Throughout the South and the frontier the condition of things was no better. Between Virginia and South Carolina lay a broad belt of settlements where parishes had once been, and where many Church families were scattered yet. Among the population which was pouring over the Cumberland Mountains into Kentucky and Tennessee there were hundreds of Episcopalians from Maryland and Virginia. These were all as sheep without a shepherd, and were, for the most part, lost finally to the Church. [Id: Life of Bishop Claggett, p. 110.] In the two old States where the Church had been established, destruction was abroad. The loss of the State support, upon which they had become accustomed to lean, left them broken in fortune and in spirit. In Maryland, party strife added the last touch to the dark picture. When. Bishop Claggett grew infirm, and Dr. Kemp was chosen for his assistant, a secession took place, under the lead of Rev. Daniel Dashiell, of Baltimore, and an "Evangelical Episcopal Church" set up. [Hawks: Contributions, vol. Md., p. 422.] The abortive schism never effected more than to harass the already wearied Church. The dawn of a better day was even then visible.

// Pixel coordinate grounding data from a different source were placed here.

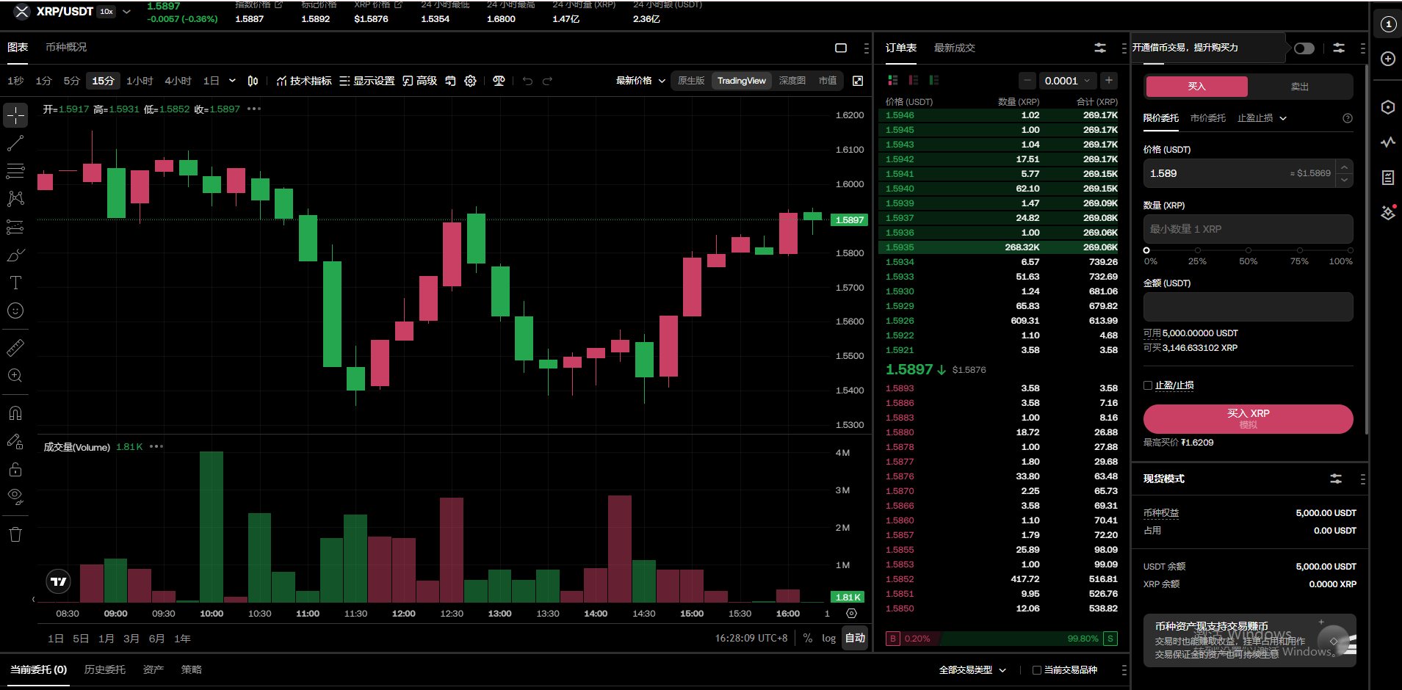1402x690 pixels.
Task: Toggle the margin trading switch
Action: (x=1304, y=48)
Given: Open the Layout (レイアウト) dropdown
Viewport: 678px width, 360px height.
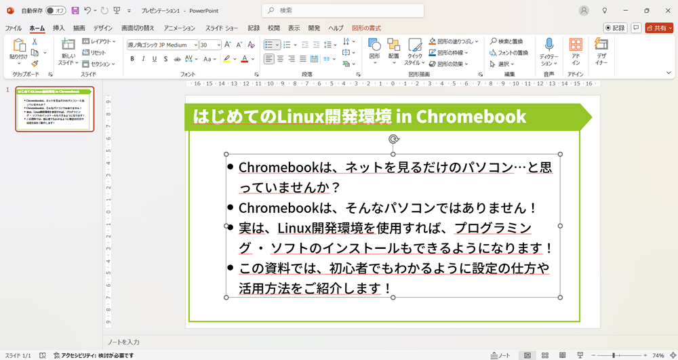Looking at the screenshot, I should coord(98,41).
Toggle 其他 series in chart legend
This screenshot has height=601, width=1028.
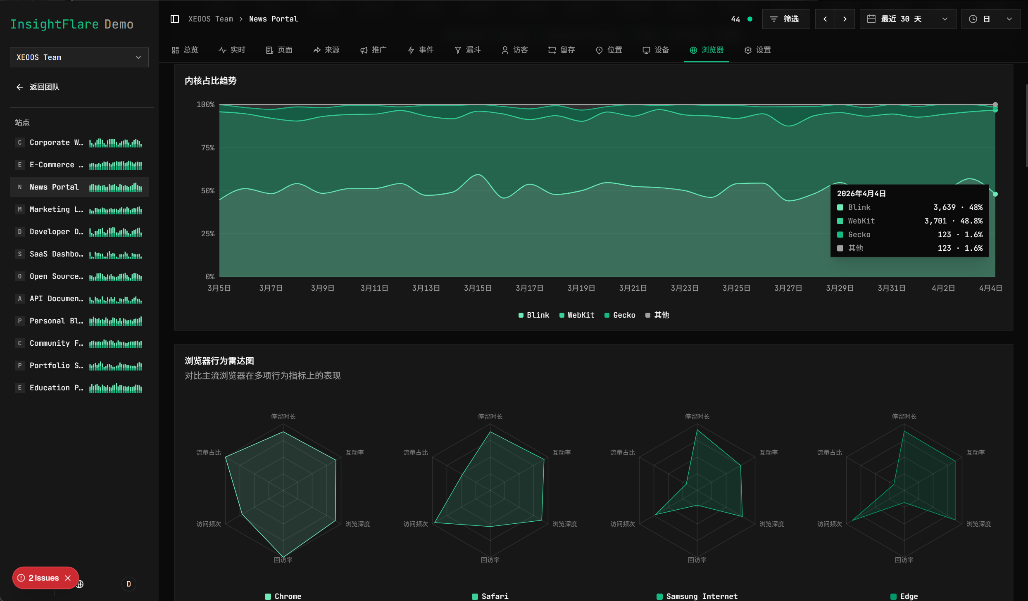point(657,315)
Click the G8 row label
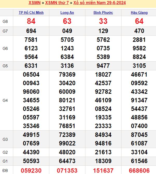This screenshot has width=156, height=174. tap(5, 21)
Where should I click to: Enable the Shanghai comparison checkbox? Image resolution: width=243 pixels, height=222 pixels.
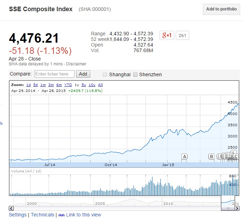pos(105,74)
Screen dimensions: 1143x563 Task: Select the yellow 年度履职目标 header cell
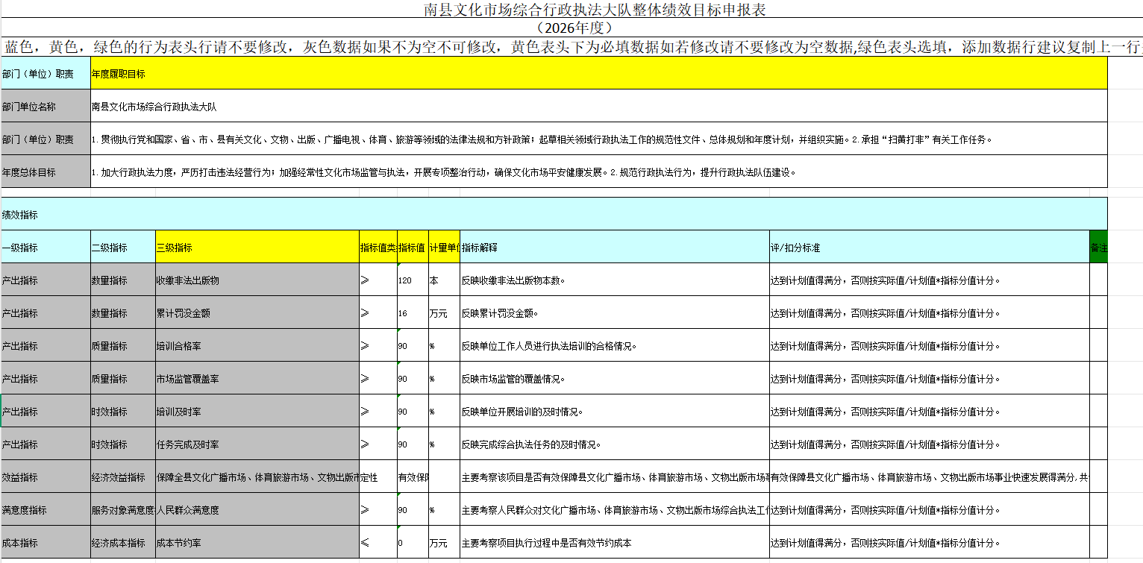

But it was in old Virginia where the gloom was deepest. The Church had been in control there for two centuries, until within a generation. But that generation had turned away from her in indifference or in anger. During the war, her laymen, the Washingtons, Henrys, Lees, Pendletons, had taken the patriotic side, while the clergy had clung to England and to their glebes. When the new order of things came in, the Church's power was foredoomed. In the judgment of the people it had been misused, and they meant to take it away entirely. The laymen stood by impassive, or joined in the spoliation. In 1802 the blow fell, and the Church's property was swept away at a stroke. Glebes and churches were sold for a song. [Ib., vol. Va., p. 224 et seq. Centennial Council, Virginia, p. 70.] The proceeds, which, it had been enacted by the Legislature, should be "used for any public purpose not religious," were embezzled by the sheriff's officers. Guzzling planters toped from stolen chalices and passed the cheese about in patens. A marble font became a horse trough. Communion plate, the gift of the good Queen Anne, adorned the sideboards of officers of State and country gentlemen. The clergy in large numbers laid down their spiritual callings. At the outbreak of the war they had numbered ninety. At its close, only twenty-eight could be counted. After the spoliation they lost all heart. No convention was held from 1806 to 1812. Then only thirteen could be assembled. When they adjourned it was with no expectation of ever meeting again. [Centennial Council, Virginia, p. 143.] "They fear," said the House of Deputies to the Bishop, "the Church in Virginia is so depressed that there is danger of her utter ruin." The people had already gone from her. The Rev. Devereux Jarratt declares that before the Revolution he had often nine hundred or a thousand communicants; now, since the Methodists have done their work, he can scarcely find forty hearers.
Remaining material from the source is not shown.